**Exercise brief:** The lines from the one containing "Task: Select the HERC30 row in table" to the end of the entries, both included, are what you need to transcribe exactly, without pictures and without anything else.
******************************
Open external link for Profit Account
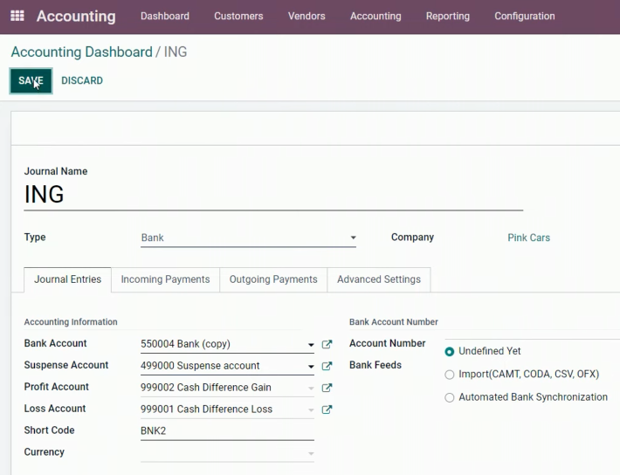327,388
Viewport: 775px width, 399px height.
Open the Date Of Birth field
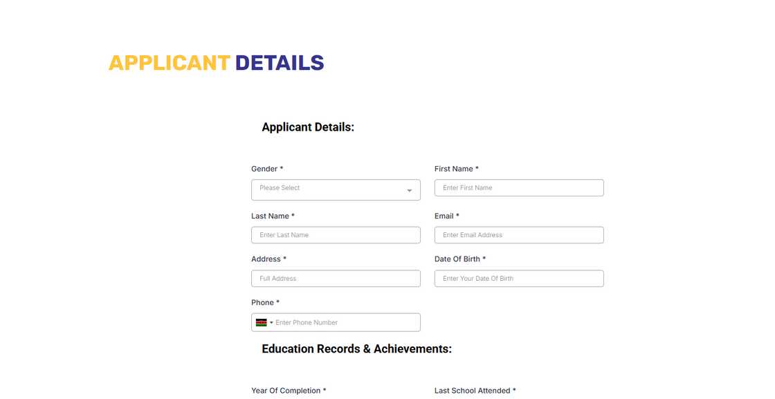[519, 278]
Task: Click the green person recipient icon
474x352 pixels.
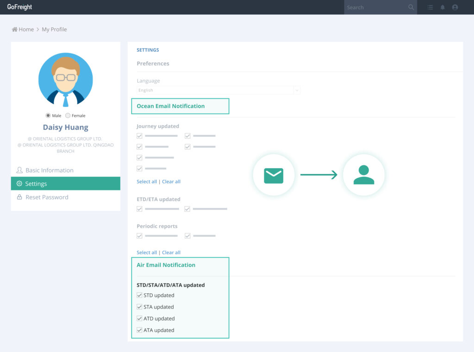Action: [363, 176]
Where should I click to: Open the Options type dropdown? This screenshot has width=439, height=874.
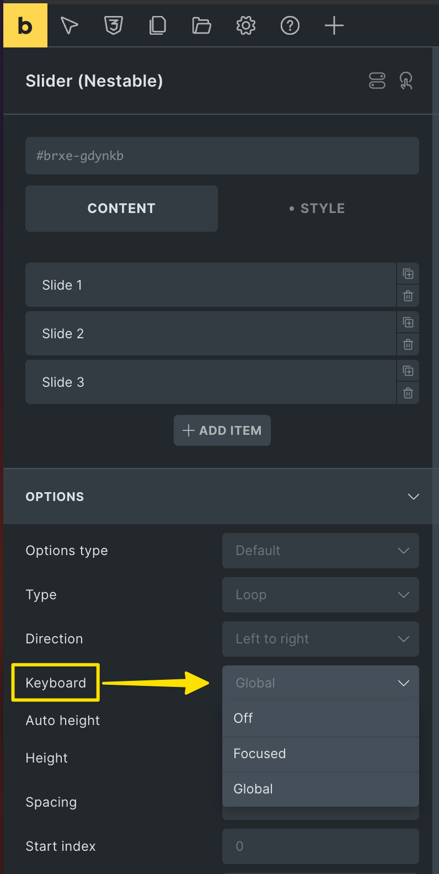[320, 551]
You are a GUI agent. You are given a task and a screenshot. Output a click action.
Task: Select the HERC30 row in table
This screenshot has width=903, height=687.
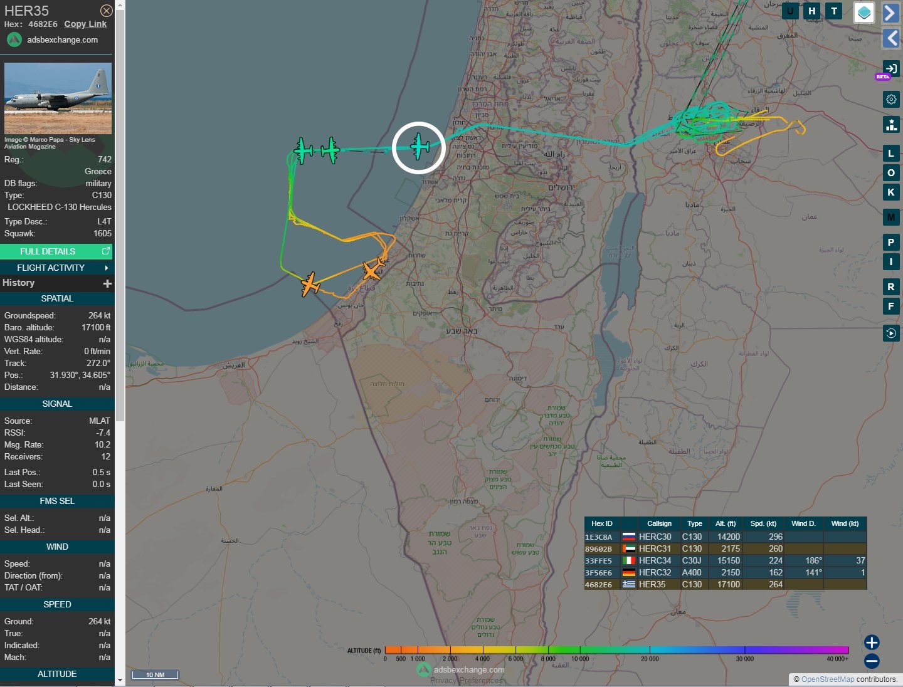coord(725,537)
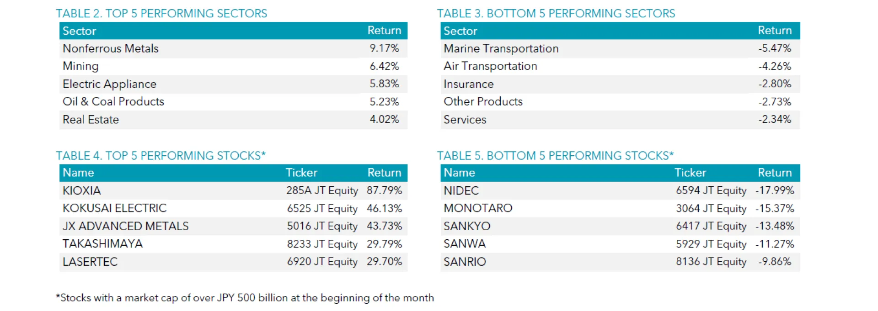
******************************
**Solved exercise:**
Task: Select the HERC30 row in table
This screenshot has width=903, height=687.
coord(725,537)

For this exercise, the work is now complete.